Le ministre de l’Intérieur du Kenya, Kithure Kindiki, a affirmé ce jeudi 9 novembre aux parlementaires qu’aucun déploiement n’aura lieu avant la réception en avance des 225 millions d’euros pouvant couvrir les dépenses.
Alors que le Conseil de Sécurité de l’ONU a autorisé le déploiement de la force multinationale de soutien à la sécurité en Haïti, devant être dirigée par le Kenya qui s’est porté volontaire au début du mois d’octobre dernier, la mission est dans l’impasse.
En effet, l’opposition kényane avait saisi la Haute Cour de justice en indiquant que ce déploiement est un danger pour le Kenya. Un tribunal kényan a interdit l’envoi des policiers en Haïti. L’audience qui devait se tenir le 24 octobre a été reculée pour ce 9 novembre devant le Parlement.
«Nous avons convenu que les ressources pour cette mission seront organisées et mobilisées parmi les États membres de l’ONU. Si toutes les ressources ne sont pas mobilisées et mises à disposition, nos troupes ne quitteront pas le pays», a déclaré le ministre de l’Intérieur du Kenya mercredi, lors d’une séance de la commission parlementaire conjointe du Sénat et de l’Assemblée nationale.
«Le budget global de la mission est fixé à 600 millions de dollars, qui serviront à préparer les forces, à supporter les coûts de transport, les indemnités de communication, les indemnités générales et à couvrir le retour de la force au pays», a fait savoir Kithure Kindiki.
«Nos troupes ne quitteront pas le pays à moins que nos ressources ne soient mises à profit.

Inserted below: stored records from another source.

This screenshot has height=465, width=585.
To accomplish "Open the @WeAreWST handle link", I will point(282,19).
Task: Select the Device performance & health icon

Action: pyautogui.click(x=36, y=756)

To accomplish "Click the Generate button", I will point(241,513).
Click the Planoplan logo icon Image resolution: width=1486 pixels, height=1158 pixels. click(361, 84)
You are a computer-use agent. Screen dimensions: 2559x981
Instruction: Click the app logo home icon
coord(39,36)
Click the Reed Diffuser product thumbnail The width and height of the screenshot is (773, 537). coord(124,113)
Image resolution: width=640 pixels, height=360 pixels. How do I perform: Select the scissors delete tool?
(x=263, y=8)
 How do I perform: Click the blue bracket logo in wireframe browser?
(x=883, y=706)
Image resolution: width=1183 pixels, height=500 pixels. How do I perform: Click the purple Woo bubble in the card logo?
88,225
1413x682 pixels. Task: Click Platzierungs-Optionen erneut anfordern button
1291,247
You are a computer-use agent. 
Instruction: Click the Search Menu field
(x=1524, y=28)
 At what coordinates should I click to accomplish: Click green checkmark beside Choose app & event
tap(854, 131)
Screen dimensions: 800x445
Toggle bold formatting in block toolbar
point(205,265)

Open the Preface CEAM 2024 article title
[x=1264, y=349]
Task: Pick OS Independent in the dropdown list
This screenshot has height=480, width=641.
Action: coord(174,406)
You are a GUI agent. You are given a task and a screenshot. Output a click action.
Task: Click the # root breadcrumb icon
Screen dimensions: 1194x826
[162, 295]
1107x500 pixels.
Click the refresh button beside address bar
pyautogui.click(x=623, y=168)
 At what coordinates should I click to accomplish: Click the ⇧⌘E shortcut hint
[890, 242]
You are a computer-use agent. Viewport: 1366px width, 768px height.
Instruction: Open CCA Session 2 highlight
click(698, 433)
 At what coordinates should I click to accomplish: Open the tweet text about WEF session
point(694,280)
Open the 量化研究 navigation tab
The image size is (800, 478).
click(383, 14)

Nous déploierons les officiers une fois que tout l’équipement sera déployé en Haïti… nous avons également déjà dépensé une partie de l’argent en formation, mais cela sera remboursé par le Conseil de Sécurité des Nations unies», a-t-il ajouté.
Le Kenya conditionne sa venue, alors que le pays s’écroule dans une escalade de violence, avec des cas d’assassinat et de viol à répétition, et les bandes armées deviennent de plus en plus agressives. Entre mi-août et mi-octobre, le Programme alimentaire mondial (PAM) indique qu’environ 40 000 personnes ont été forcées de quitter leurs maisons.